### Prompt:
What you write should match, word for word, the lines from the one containing "You are a GUI" through the end of the data, with no pictures.

### Working data:

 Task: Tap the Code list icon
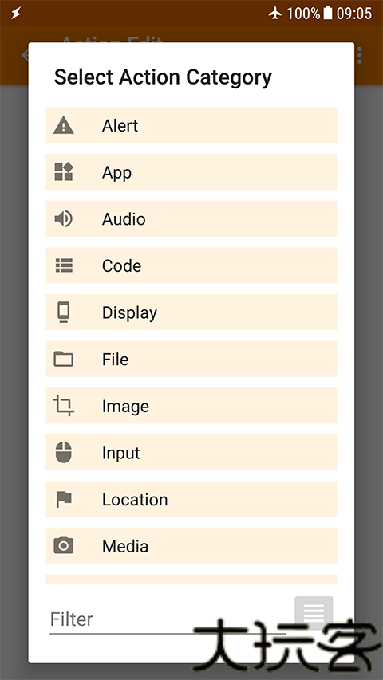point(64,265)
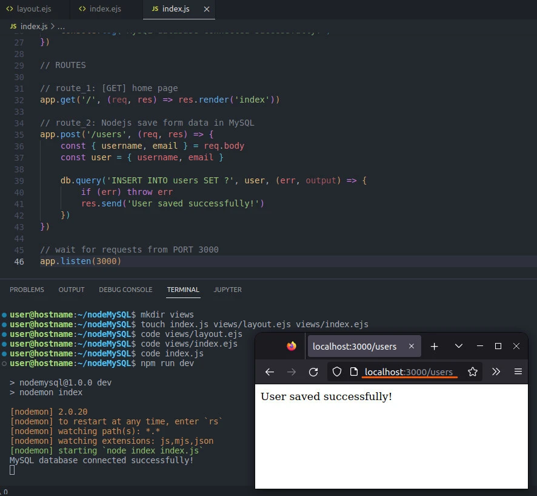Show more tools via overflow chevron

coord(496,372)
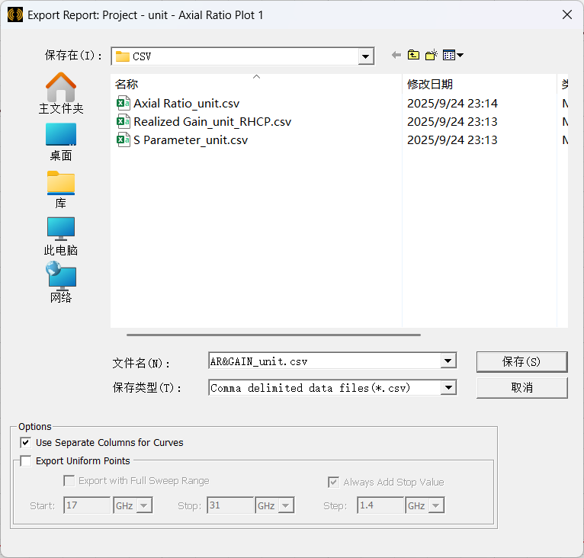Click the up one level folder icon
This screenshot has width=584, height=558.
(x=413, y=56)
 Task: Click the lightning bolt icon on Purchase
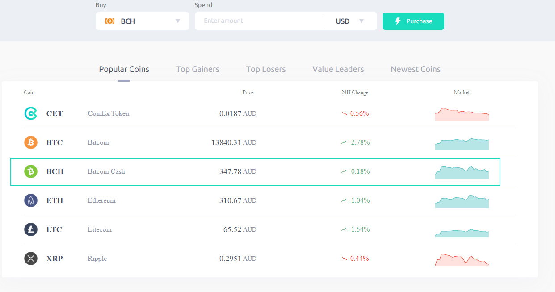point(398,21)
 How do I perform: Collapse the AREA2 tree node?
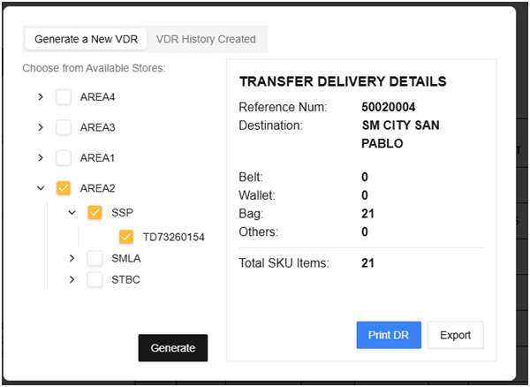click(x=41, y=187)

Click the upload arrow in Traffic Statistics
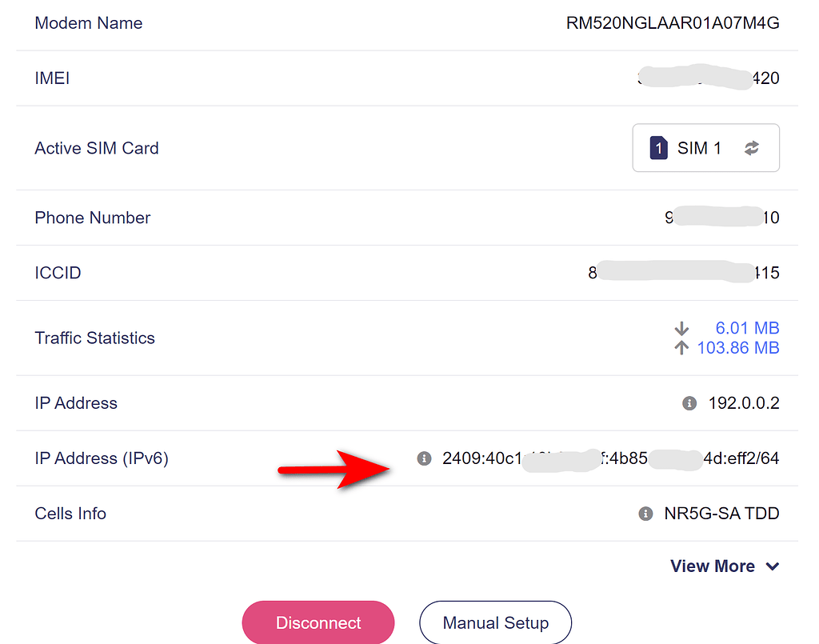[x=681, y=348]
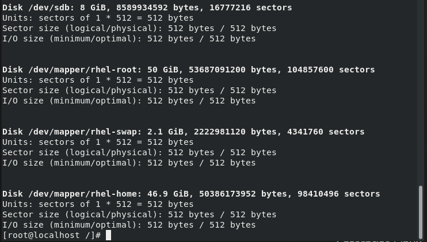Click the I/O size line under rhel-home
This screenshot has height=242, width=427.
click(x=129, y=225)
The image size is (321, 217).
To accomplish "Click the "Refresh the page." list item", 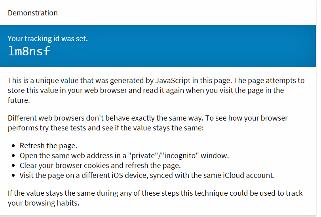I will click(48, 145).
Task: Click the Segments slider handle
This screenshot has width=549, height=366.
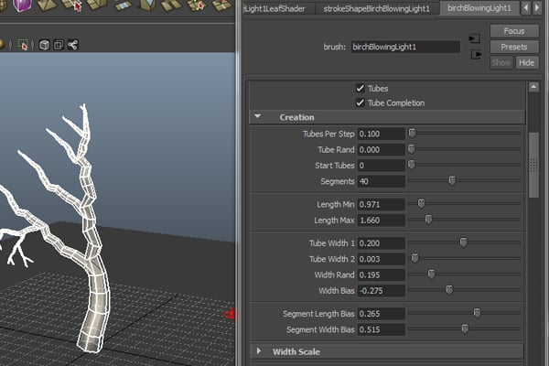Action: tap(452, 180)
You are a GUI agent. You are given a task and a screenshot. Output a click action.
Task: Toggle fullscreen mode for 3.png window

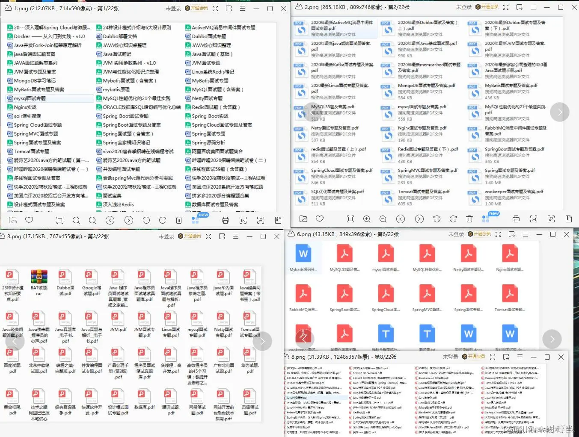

### Answer to this task:
You are a GUI agent. You are given a task and a screenshot. Output a click action.
Task: Toggle fullscreen mode for 3.png window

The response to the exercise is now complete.